I received an email from another Mom distressed and surprised by her out-pouring of grief to be separated from her son. While yet another friend blogs, “Today I am mourning the end of my steadfast fall routine. There will be no shopping trips to Staples for binders and pens, no hunting for the perfect backpack.” (You all know who you are). It seems many of us are reaching out for more connection at this time in our lives.
A current article at More.ca states that the fastest growing demographic on Facebook “is actually women at or approaching midlife (ages 35 to 54 to be exact).” I would like to think this statistic shows we are the “cool” mature women or that we are seeking to fill our empty time by nurturing our neglected friendships. But, I suspect we are also looking to maintain a connection with our kids, even if it is one-sided and somewhat creepy.

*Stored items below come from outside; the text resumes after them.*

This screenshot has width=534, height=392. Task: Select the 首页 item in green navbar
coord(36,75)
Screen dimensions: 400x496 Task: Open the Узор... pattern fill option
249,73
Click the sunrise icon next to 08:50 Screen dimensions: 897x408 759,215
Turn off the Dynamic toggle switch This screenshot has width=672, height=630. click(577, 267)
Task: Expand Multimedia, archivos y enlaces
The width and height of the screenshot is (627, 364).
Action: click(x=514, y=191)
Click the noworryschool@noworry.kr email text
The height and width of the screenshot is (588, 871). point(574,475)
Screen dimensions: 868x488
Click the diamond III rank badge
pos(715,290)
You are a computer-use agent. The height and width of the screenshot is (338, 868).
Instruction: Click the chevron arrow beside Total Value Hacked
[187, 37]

When my two kids were traveling through the states together in May, viewing their Facebook updates and photo albums showed me where they were and that they were happy and healthy without the stalking-type text messages and voicemails that might have tempted me otherwise. I know they want to be independent but I still want to be part of their world, which often seems more exciting than my own.

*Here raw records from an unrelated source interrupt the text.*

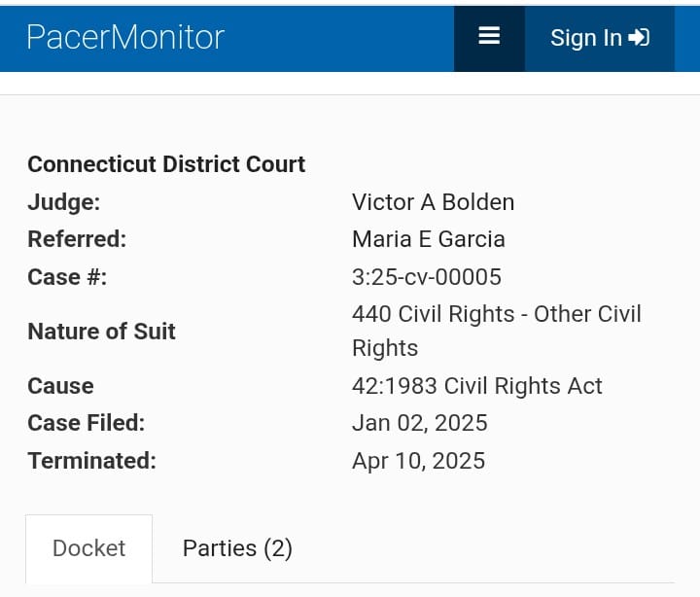Click 440 Civil Rights nature of suit

pyautogui.click(x=497, y=331)
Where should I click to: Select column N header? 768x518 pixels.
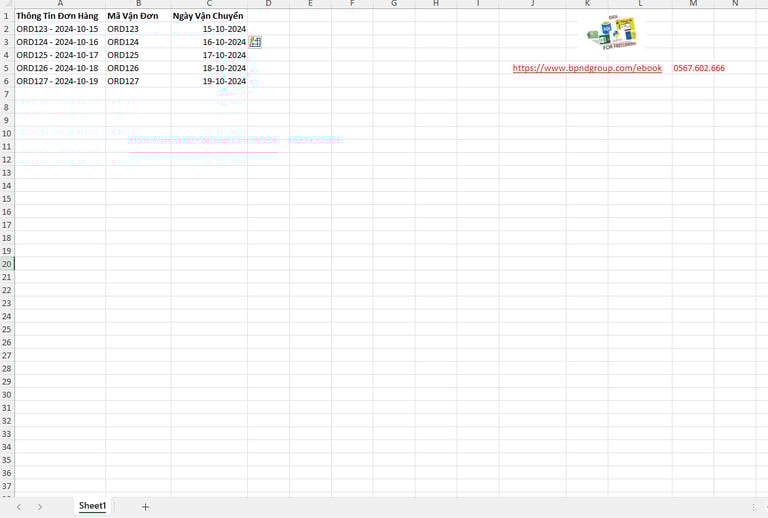click(x=735, y=4)
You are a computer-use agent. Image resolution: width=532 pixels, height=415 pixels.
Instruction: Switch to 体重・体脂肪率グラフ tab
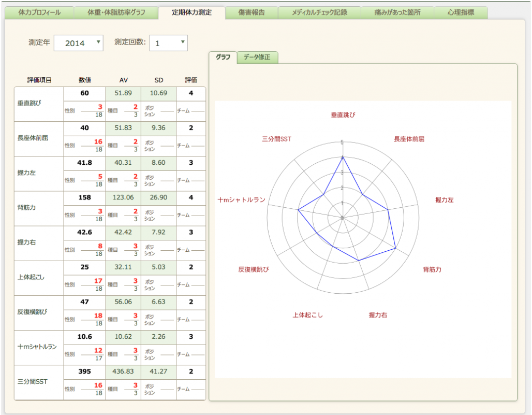pyautogui.click(x=116, y=12)
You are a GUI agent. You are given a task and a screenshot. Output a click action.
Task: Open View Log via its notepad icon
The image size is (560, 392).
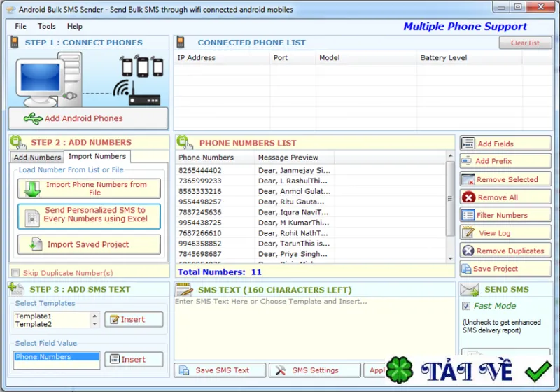click(x=468, y=233)
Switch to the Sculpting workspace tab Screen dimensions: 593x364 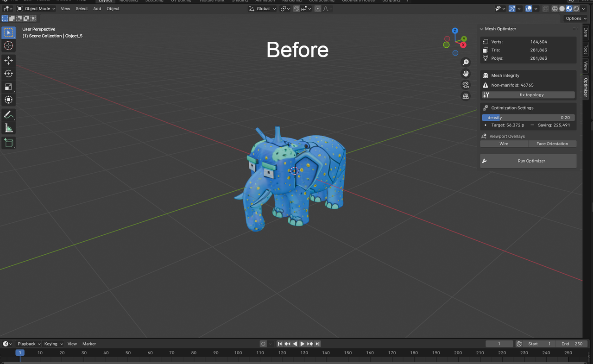pyautogui.click(x=154, y=1)
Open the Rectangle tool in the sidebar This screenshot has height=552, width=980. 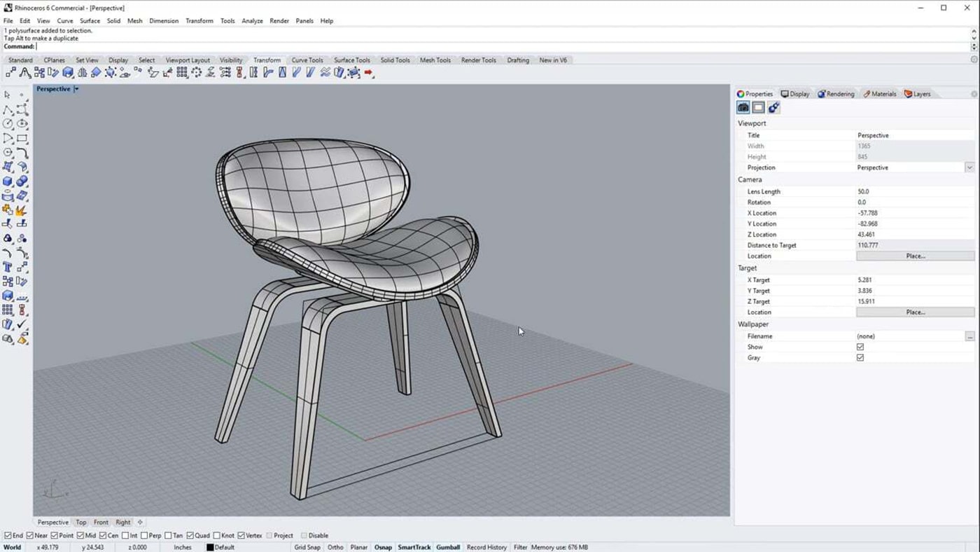(x=21, y=138)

How many of us have learned to text in order to communicate using the preferred method of our children? And how many of us get a faster response by sending a text message? It’s like an instant reward for the all the hard work and effort we have put into raising these great young adults.

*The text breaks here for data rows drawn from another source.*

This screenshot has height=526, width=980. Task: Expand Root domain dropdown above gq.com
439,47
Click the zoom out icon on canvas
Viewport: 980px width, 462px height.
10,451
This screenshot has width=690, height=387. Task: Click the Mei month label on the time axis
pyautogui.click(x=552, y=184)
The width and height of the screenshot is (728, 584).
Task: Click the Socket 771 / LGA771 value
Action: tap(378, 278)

Then there is Skype. When I can see my kids, I am happier. I can tell if they have eaten, if they are tired or sick. And I can blow them kisses. Thank heavens! How did our parents get along without it?
Even though we aren’t with our kids, our relationships aren’t gone. Life is progressing as it should and our relationships are maturing. So, I know text messages and Facebook don’t replace the sound of a voice, and Skype is not a hug, but we are lucky to have these connections, creepy or not. And we are so cool and grateful, aren’t we?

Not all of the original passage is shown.